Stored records
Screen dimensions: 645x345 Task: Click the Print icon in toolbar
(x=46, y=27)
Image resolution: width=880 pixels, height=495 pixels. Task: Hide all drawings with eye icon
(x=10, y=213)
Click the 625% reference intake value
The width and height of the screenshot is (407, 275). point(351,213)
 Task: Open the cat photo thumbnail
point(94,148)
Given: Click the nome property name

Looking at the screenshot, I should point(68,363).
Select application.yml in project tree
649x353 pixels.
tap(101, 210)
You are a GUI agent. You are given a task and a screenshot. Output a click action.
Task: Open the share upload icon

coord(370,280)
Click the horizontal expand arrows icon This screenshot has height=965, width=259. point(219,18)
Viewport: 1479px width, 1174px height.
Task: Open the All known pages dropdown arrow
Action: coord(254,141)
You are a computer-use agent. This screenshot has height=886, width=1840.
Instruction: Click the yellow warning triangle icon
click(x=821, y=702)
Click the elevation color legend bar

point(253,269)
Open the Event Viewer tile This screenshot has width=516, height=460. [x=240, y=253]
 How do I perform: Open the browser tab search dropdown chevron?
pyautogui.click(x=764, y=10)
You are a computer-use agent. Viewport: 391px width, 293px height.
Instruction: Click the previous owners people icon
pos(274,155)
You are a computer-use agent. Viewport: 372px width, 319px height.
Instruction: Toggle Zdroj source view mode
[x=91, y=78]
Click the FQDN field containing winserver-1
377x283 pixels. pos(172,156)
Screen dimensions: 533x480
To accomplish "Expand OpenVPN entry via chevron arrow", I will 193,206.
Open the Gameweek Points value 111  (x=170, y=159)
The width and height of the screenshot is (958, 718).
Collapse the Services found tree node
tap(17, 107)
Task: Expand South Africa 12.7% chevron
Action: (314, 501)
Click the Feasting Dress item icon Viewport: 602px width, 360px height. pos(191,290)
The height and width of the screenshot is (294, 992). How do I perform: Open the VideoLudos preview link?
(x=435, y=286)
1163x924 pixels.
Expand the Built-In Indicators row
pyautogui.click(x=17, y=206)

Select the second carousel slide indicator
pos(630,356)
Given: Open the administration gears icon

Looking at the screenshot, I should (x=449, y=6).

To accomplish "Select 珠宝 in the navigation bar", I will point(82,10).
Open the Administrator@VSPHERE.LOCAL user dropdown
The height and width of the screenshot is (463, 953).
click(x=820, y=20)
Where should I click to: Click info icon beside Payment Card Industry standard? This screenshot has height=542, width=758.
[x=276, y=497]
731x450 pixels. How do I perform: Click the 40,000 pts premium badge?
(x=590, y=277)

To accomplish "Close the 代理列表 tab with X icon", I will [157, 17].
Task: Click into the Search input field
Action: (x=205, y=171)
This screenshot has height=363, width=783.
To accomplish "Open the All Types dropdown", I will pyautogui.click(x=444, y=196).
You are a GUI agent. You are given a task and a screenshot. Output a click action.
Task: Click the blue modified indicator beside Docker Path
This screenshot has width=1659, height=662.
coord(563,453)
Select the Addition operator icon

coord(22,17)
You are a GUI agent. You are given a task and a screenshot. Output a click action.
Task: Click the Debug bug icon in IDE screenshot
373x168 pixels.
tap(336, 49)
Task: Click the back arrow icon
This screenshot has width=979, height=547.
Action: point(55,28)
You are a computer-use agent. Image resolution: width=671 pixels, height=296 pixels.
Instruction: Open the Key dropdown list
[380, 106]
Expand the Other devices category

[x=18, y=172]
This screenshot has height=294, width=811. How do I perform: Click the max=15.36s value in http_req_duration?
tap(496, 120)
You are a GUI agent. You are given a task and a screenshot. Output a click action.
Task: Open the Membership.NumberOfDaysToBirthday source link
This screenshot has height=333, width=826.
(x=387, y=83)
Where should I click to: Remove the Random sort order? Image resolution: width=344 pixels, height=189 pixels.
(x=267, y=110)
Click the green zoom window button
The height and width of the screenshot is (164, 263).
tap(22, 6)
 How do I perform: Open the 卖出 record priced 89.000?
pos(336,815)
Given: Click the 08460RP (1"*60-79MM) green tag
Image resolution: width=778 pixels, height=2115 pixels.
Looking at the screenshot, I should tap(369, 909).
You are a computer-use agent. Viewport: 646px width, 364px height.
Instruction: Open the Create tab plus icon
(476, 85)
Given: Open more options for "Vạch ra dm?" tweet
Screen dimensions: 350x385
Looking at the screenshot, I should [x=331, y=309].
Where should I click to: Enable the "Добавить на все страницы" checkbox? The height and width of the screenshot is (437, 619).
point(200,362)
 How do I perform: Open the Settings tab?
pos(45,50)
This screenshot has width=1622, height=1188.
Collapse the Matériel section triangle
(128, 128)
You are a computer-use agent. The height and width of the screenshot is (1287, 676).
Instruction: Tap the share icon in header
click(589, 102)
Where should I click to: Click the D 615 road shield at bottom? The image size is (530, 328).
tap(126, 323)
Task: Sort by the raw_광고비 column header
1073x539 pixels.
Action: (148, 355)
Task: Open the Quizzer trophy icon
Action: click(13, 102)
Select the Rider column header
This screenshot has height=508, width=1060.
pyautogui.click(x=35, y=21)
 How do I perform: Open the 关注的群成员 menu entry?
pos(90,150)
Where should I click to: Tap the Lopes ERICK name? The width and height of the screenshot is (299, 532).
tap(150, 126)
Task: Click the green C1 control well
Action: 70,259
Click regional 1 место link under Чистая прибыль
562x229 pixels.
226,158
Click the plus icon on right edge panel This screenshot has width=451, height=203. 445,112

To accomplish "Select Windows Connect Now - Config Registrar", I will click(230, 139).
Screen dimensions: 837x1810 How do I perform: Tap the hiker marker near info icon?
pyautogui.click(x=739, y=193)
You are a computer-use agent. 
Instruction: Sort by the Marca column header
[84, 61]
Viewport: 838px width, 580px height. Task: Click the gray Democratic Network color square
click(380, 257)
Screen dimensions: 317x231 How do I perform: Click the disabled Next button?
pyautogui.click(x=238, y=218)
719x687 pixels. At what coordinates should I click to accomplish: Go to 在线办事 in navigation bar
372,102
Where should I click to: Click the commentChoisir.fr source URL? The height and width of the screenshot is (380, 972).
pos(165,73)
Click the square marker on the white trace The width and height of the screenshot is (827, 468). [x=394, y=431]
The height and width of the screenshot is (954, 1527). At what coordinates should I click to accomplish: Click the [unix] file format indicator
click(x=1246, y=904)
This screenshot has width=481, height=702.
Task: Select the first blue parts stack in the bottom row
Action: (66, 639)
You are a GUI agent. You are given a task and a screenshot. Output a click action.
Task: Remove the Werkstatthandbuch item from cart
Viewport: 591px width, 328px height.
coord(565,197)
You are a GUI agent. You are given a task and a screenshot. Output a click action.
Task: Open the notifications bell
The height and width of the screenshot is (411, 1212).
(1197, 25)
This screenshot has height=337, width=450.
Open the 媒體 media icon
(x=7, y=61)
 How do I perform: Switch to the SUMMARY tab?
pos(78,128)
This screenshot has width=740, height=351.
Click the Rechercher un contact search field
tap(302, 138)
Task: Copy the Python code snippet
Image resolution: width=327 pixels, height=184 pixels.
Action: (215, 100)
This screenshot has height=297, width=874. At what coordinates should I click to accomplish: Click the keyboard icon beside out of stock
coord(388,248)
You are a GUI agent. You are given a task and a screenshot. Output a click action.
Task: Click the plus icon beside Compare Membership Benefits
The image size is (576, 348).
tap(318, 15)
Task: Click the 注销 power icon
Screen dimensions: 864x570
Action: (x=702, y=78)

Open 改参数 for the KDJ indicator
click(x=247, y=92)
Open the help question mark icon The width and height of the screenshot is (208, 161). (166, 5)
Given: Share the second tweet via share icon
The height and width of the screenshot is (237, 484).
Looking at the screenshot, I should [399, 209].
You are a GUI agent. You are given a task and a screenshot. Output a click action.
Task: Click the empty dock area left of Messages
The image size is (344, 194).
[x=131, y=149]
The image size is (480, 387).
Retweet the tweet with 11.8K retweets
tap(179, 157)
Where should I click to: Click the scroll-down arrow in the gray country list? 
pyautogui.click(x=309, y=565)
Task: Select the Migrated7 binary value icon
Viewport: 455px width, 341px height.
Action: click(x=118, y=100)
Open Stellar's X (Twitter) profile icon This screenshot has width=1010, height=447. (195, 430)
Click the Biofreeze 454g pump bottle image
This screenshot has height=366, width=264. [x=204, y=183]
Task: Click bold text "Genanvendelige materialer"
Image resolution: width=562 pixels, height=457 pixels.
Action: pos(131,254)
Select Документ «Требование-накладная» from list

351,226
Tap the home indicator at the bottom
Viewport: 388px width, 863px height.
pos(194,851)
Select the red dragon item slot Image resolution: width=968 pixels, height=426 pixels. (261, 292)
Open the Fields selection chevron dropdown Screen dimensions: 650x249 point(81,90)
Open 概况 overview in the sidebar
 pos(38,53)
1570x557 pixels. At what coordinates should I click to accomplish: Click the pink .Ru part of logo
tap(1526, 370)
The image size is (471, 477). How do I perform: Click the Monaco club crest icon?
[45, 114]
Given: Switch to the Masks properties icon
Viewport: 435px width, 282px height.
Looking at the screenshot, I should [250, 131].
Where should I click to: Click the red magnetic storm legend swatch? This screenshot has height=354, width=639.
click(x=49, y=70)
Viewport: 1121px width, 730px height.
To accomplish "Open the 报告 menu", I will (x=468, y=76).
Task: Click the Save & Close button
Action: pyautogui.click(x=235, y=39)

* **WHAT YOU ARE ASKED TO DO**
Repeat, word for word, every line from the line that contains "Task: Click bold" to the end of the entries; include both of those lines and no others.

* **ANSWER BOX**
Task: Click bold text "Genanvendelige materialer"
Image resolution: width=562 pixels, height=457 pixels.
Action: pos(131,254)
Select Документ «Требование-накладная» from list

351,226
Tap the home indicator at the bottom
Viewport: 388px width, 863px height.
pos(194,851)
Select the red dragon item slot Image resolution: width=968 pixels, height=426 pixels. (261, 292)
Open the Fields selection chevron dropdown Screen dimensions: 650x249 point(81,90)
Open 概况 overview in the sidebar
 pos(38,53)
1570x557 pixels. At what coordinates should I click to accomplish: Click the pink .Ru part of logo
tap(1526, 370)
The image size is (471, 477). How do I perform: Click the Monaco club crest icon?
[45, 114]
Given: Switch to the Masks properties icon
Viewport: 435px width, 282px height.
Looking at the screenshot, I should [250, 131].
Where should I click to: Click the red magnetic storm legend swatch? This screenshot has height=354, width=639.
click(x=49, y=70)
Viewport: 1121px width, 730px height.
To accomplish "Open the 报告 menu", I will (x=468, y=76).
Task: Click the Save & Close button
Action: pyautogui.click(x=235, y=39)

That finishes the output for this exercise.